Here is a video of the ongoing series of trials of autonomous trucks taking place in Germany which have lead to an innovation award for MAN. The 2024 Truck Innovation Award, awarded by the International Truck of the Year jury has been presented to MAN for it’s autonomous driving projects ATLAS-L4 and ANITA.
The International Truck of the Year journalists presented Frederik Zohm, Executive Board Member for R&D at MAN Truck & Bus, with the prestigious award during the press day of Solutrans, the biennial trade fair for haulage and urban transport professionals, in Lyon, France.
It’s the second time MAN Truck & Bus has won this trophy, after the inaugural Truck Innovation Award edition of 2019 in recognition of its aFAS Level 4 automated driverless safety truck.
The Truck Innovation Award, which acknowledges the enormous technological changes and energy transition within the automotive sector, has been awarded by the OToY jury, which comprises 25 commercial vehicle editors and senior journalists representing major trucking magazines from Europe and South Africa.
With a winning score of 97 votes, MAN’s advanced projects fought off the competition from ZF electrified eAxle, Quantron-as-a-service (QaaS), a zero-emission platform provider for fuel cell and battery electric commercial vehicles, and Westwell Q-Truck, an autonomous electric heavy-duty truck for innovative container logistics.
The IToY journalists praised the advanced characteristics of both MAN projects, the contribution to hub-to-hub and intermodal transport automation, and the fruitful cooperation between MAN Truck & Bus, component suppliers, research institutions, and public authorities.
Summing up the jury vote, International Truck of the Year Chairman Gianenrico Griffini commented, “MAN’s ANITA AND ATLAS-L4 projects are proof that autonomous driving is feasible today and can have a role in making transport operations safer and more efficient, laying the foundation for innovative transport and logistics concepts”.
The ANITA project, Autonomous Innovation in Terminal Operations, started in 2020 to automate handling between different modes of transport. ANITA aims to use autonomous trucks to stabilise the processes involved in transferring containers from road to rail, making them more efficient, easier to plan, and, at the same time, more flexible.
The ATLAS-L4 research and development project (Automated Transport between Logistics Centres on Level 4 Expressways) aims to put Level 4 autonomous trucks on the road in real-world operations. The project stems from the German law on autonomous driving approved in 2021, which, in principle, allows automated driving on defined routes under technical supervision.
The vehicle has already successfully covered its first kilometres at MAN’s Munich test site. Functionalities and interfaces were put to the test: for the first time, the components communicated with each other and, for the first time, the sensors performed a realistic environment detection.
The safety-relevant subsystems for the Level 4 architecture, the vehicle electrical system, steering system and redundant braking system, have also been designed and successfully tested in the first prototypes.
The Control Centre for technical supervision was successfully commissioned in September 2023 and the connection to the vehicle installed.

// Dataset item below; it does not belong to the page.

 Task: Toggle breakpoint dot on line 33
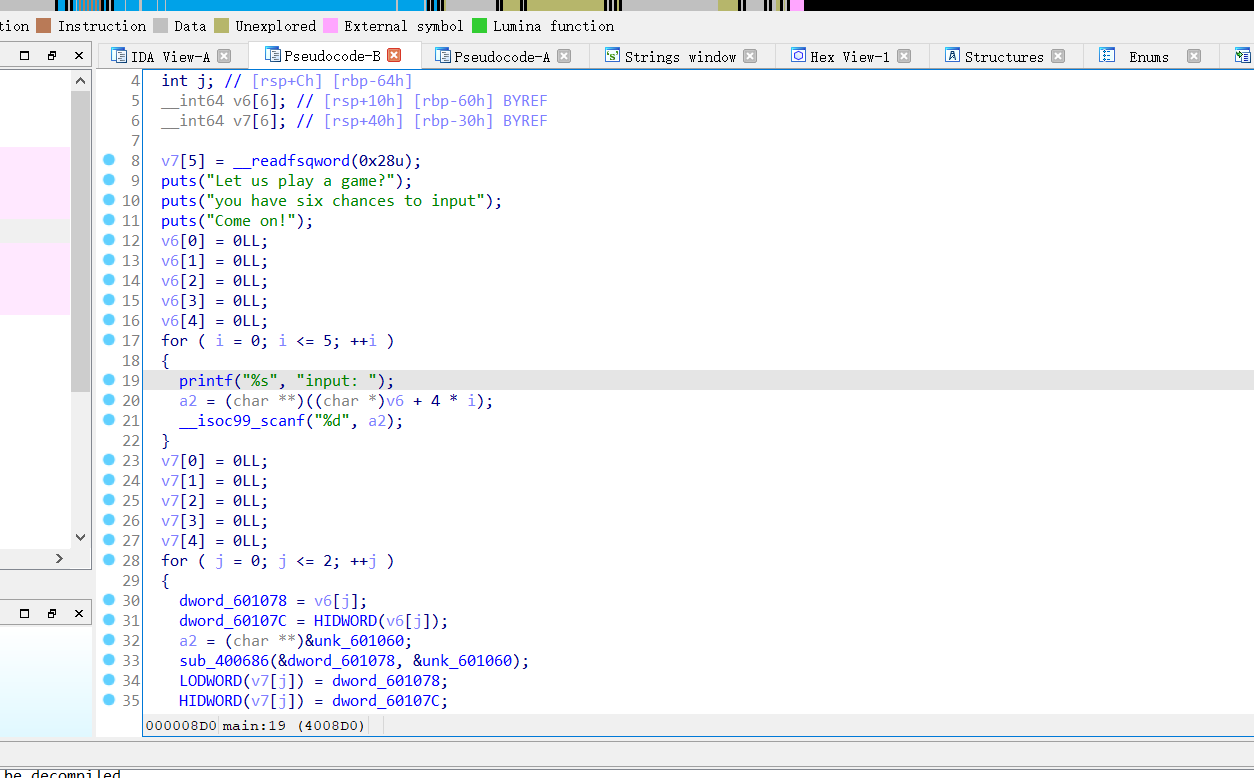click(x=109, y=660)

The web interface now displays the vehicle on a map with all relevant information such as speed and automation status.
MAN and the Fraunhofer Institute for Applied and Integrated Security AISEC successfully conducted the risk analysis for the vehicle that accompanied the project. On this basis, cybersecurity measures such as authentic and encrypted communication as well as functional security measures such as redundancies and degradation concepts were defined for the autonomous driving system. In the process, extensive attack and failure scenarios are run through and corresponding protection concepts are developed.
The next steps
The next major milestone is running on public roads: The test vehicle is expected to take its first trips on the highway before the end of the year, naturally also with a safety driver on board. All milestones contribute to the long-term goal of ATLAS-L4: proving that the use of Level 4 automated and thus driverless vehicles on the highway is feasible.

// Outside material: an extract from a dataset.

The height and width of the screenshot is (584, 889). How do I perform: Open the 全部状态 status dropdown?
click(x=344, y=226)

This is the cornerstone for future series applications for a Logistics 4.0, made possible by the network provided by the strong consortium of ATLAS-L4. The project will run until December 2024, at the end of which there should be an industry-ready concept for the operation of automated trucks on the highway.

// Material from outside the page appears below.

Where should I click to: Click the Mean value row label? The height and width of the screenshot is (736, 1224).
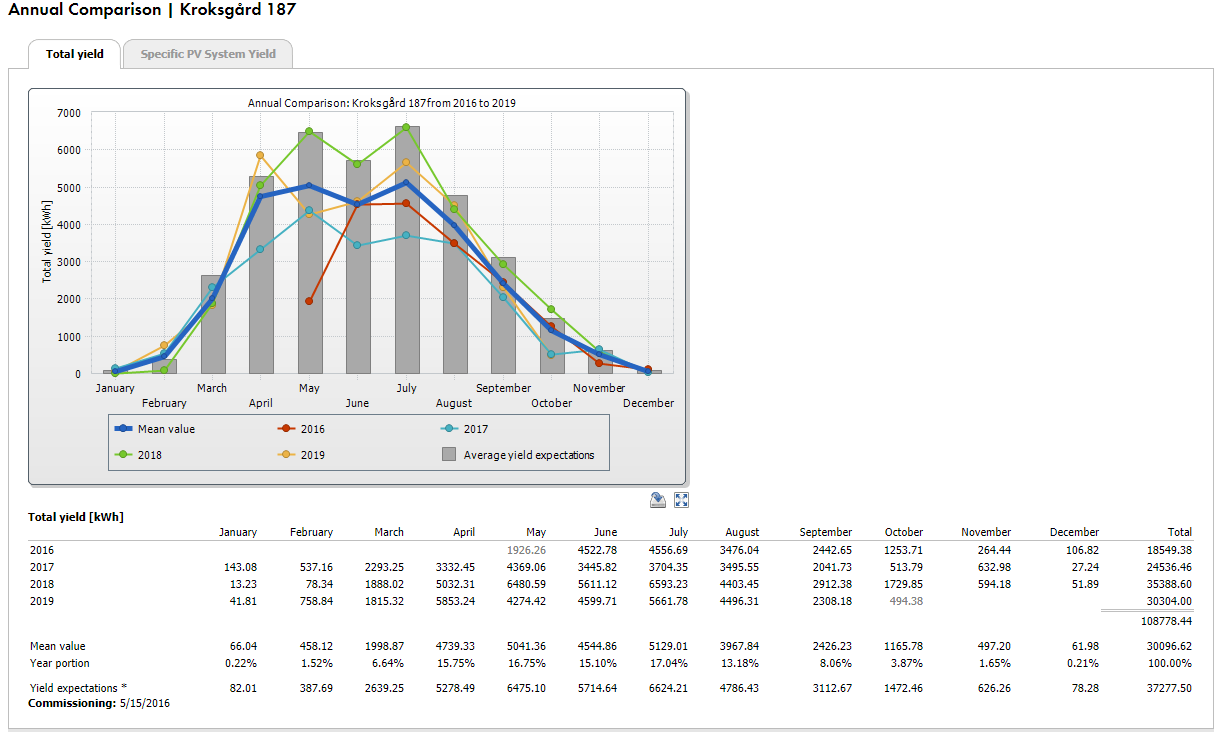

The International Truck of the Year (IToY) award was initially launched in 1977 by the British journalist and legendary editor of TRUCK magazine Pat Kennett. Today, the 24 jury members represent leading commercial vehicle magazines throughout Europe. Moreover, in the last few years, the IToY Group has extended its influence by appointing ‘associate members in the growing truck markets of China, India, South Africa, Australia, Brazil, Japan, Iran, New Zealand, Israel, and Malaysia. The combined truck operator readership of the 24 IToY full-jury members’ magazines and those of its ten associate members exceeds 1,100,000.